● INPUT RECORDS:

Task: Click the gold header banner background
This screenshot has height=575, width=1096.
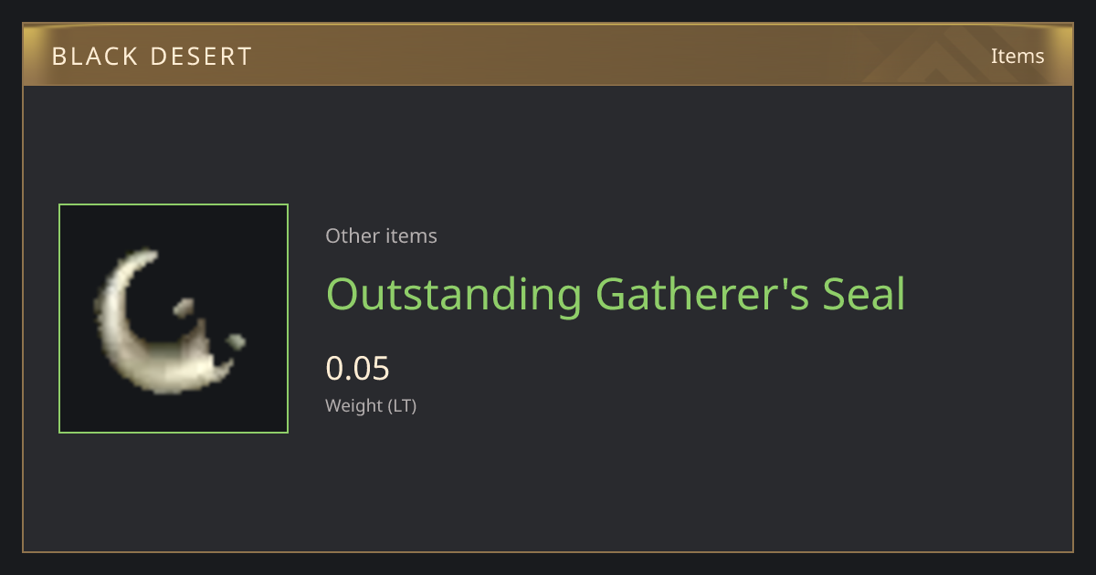Action: [x=548, y=56]
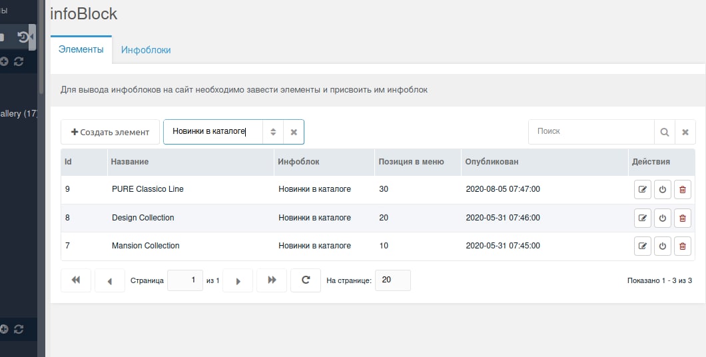
Task: Click the Создать элемент button
Action: pos(111,132)
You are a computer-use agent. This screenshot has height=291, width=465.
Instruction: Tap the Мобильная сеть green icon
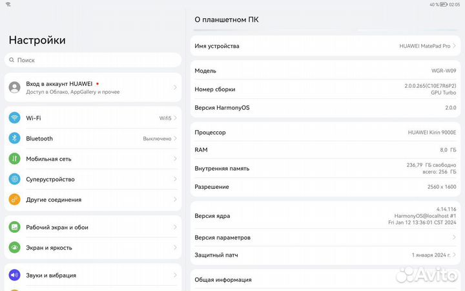click(15, 158)
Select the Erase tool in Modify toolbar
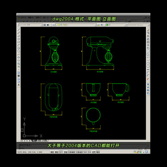This screenshot has width=167, height=167. pyautogui.click(x=148, y=30)
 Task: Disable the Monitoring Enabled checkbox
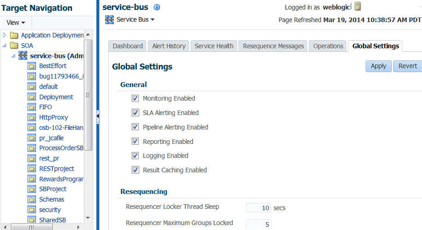(135, 98)
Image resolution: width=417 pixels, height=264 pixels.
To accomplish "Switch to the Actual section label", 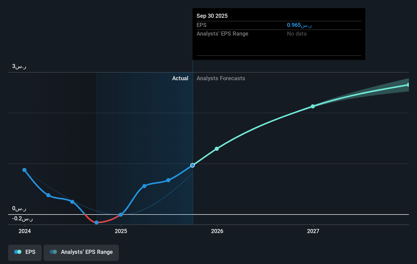I will coord(180,78).
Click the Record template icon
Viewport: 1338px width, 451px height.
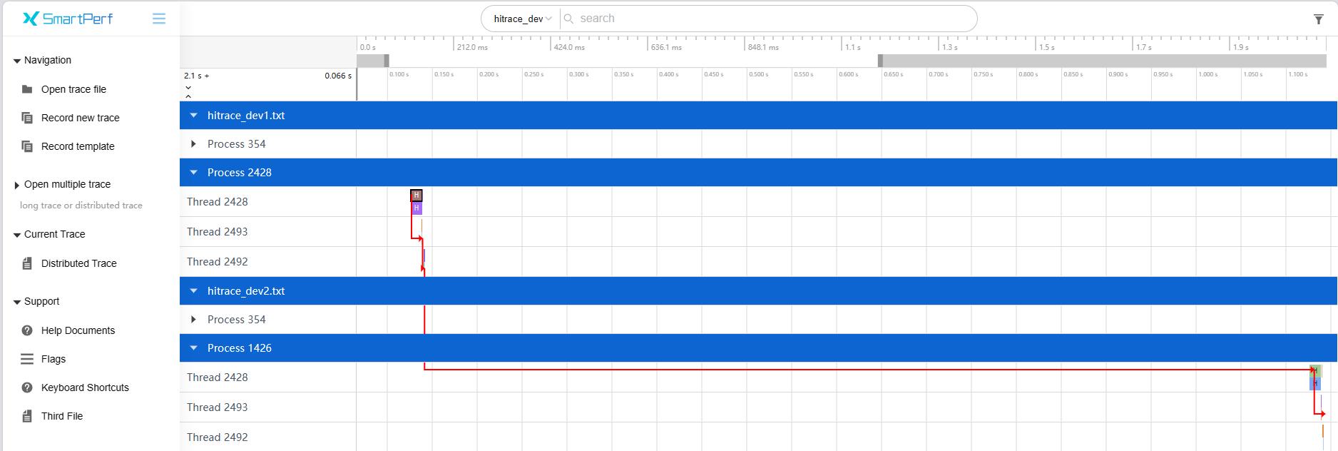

● PROBLEM DETAILS:
Extract every line of the data above that contains the string "icon".

● EXERCISE ANSWER:
Instruction: Tap the Мобильная сеть green icon
Click the Record template icon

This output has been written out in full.